# Notes

This notebook was originally created and stored on Google Colaboratory. For convenience, output has been saved according to the intended input (stored on Google Drive). This is for display and not intended to be ran locally.

# Simulating user-side recommendation
This notebook will simulate what will happen on the user's side: a user will 'download' the U and V matrix (built from clustering and preforming WNMF) and from a subset of the user's own reviews, find the most similar cluster. Once the most similar cluster is found the remaining reviews will be tested for error against the cluster's predicted value.
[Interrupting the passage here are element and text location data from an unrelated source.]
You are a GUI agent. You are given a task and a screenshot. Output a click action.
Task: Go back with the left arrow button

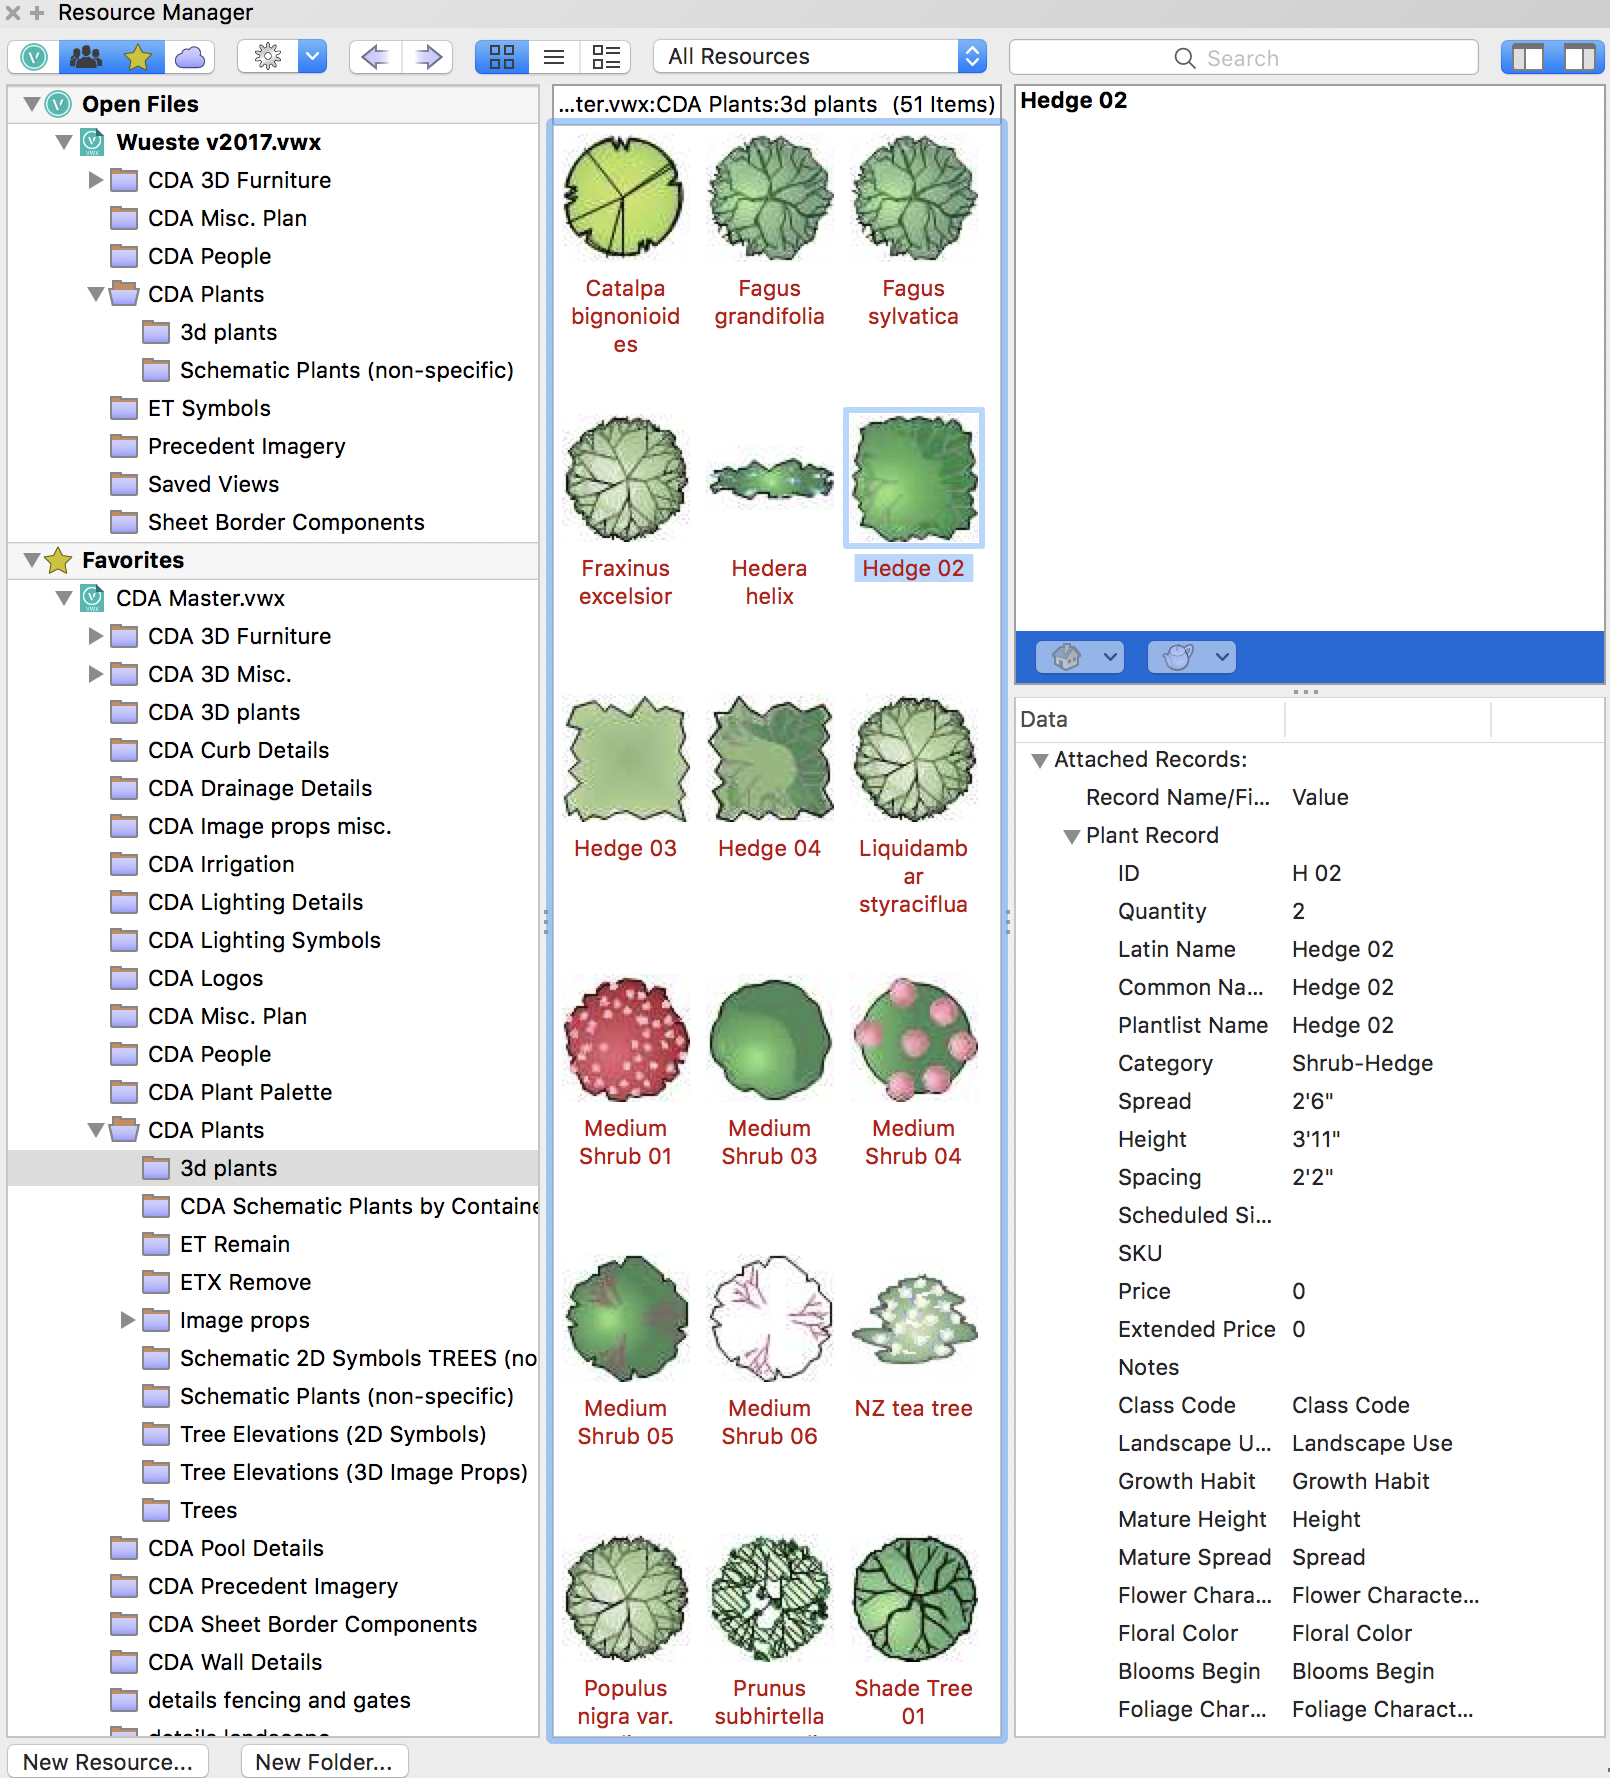tap(375, 57)
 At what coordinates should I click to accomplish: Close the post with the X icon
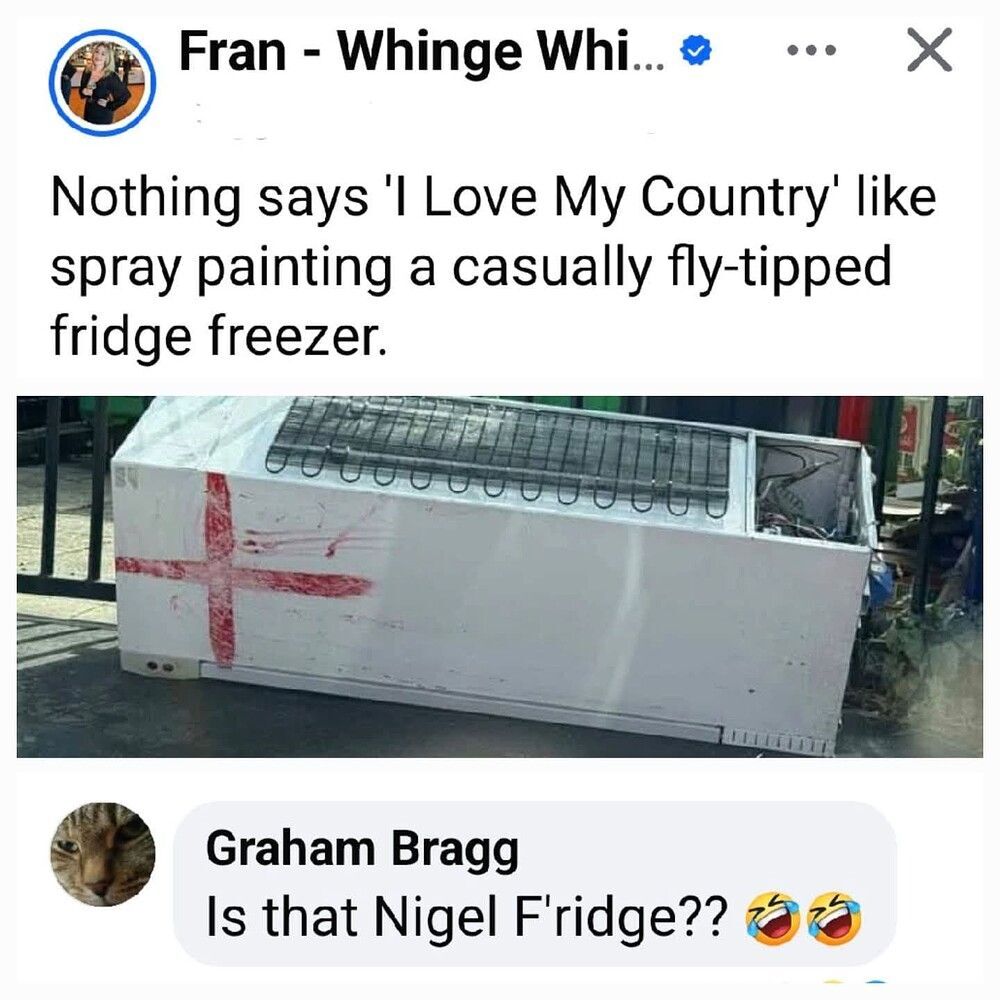(929, 50)
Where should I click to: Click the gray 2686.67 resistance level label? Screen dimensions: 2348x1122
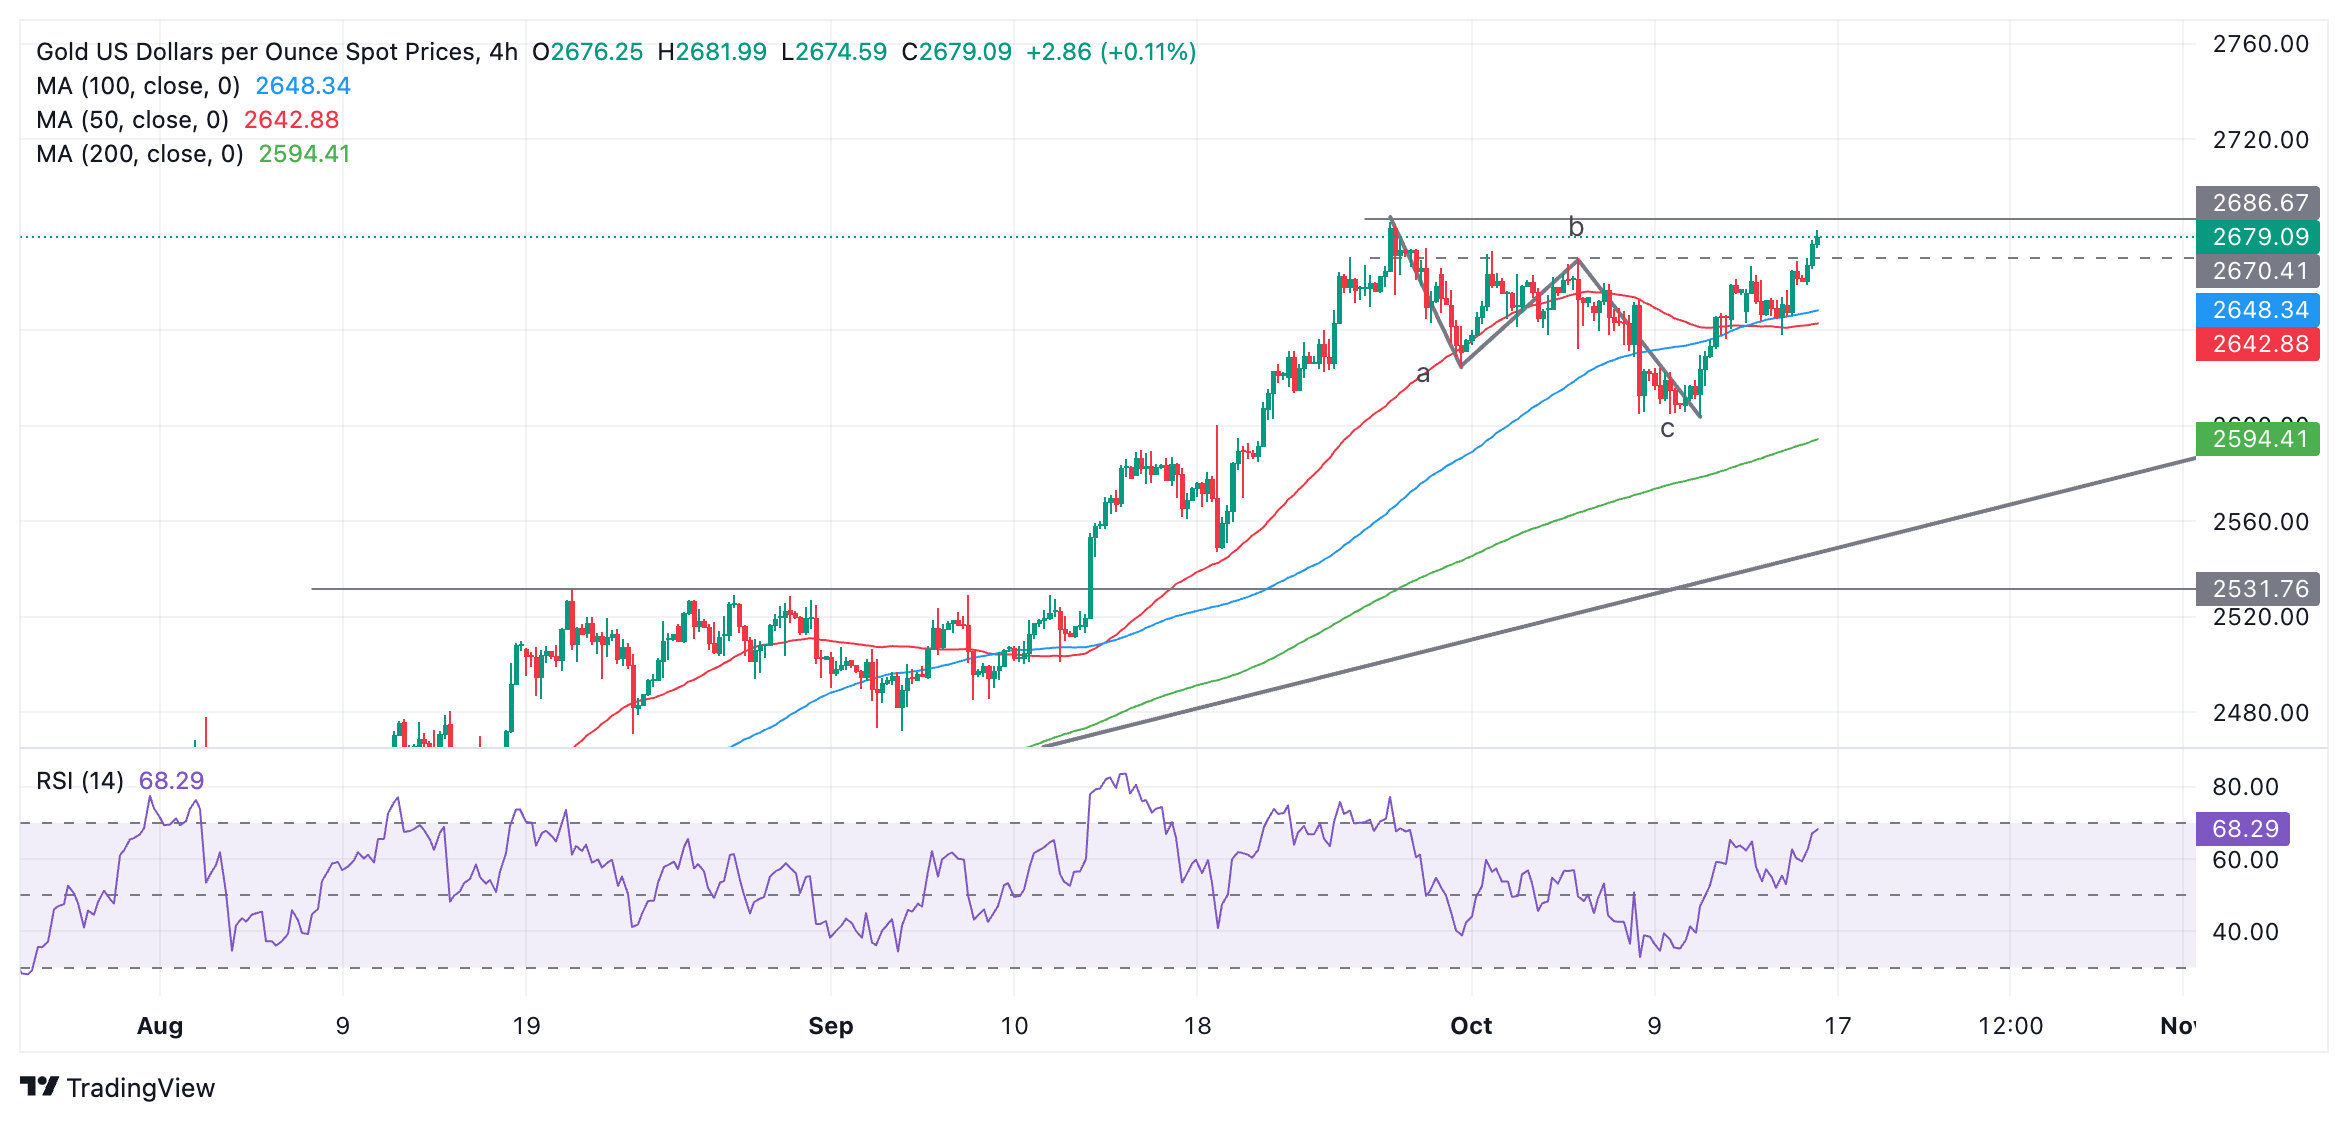point(2258,203)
In order to run the simulation, this module will also handle test user selection. 

In [0]:
# Mounting drive
from google.colab import drive
drive.mount('/content/gdrive')

Go to this URL in a browser: https://accounts.google.com/o/oauth2/auth?client_id=947318989803-6bn6qk8qdgf4n4g3pfee6491hc0brc4i.apps.googleusercontent.com&redirect_uri=urn%3aietf%3awg%3aoauth%3a2.0%3aoob&response_type=code&scope=email%20https%3a%2f%2fwww.googleapis.com%2fauth%2fdocs.test%20https%3a%2f%2fwww.googleapis.com%2fauth%2fdrive%20https%3a%2f%2fwww.googleapis.com%2fauth%2fdrive.photos.readonly%20https%3a%2f%2fwww.googleapis.com%2fauth%2fpeopleapi.readonly

Enter your authorization code:
··········
Mounted at /content/gdrive


In [0]:
# DONE: read U and V files
# DONE: from Jonathon's user dict, read it and find the top users.
# DONE: from the top users, find their reviews and make a dictionary <User, {set of users' businesses they reviewed}>
# DONE: from each users review set, compare how many businesses are in the V matrix
# DONE: for each user with at least 3 businesses in the V matrix, preform cross-validation for each user (separate it as evenly as possibly, find which cluster it belongs to for the subset, test the rest of them for prediction, repeat)

## Reading the U and V matrix
We import pandas and numpy, then assign the main filepaths here. Finally we use pandas to read the files as dataframes.

In [0]:
import pandas as pd
import numpy as np
import scipy.stats

filepath_u = '/content/gdrive/My Drive/Summer Research 2019/Individual Work Folder/Minh/u.csv'
filepath_v = '/content/gdrive/My Drive/Summer Research 2019/Individual Work Folder/Minh/v.csv'

df_u = pd.read_csv(filepath_u, index_col=0)
df_v = pd.read_csv(filepath_v, index_col=0)

df_v.head(10)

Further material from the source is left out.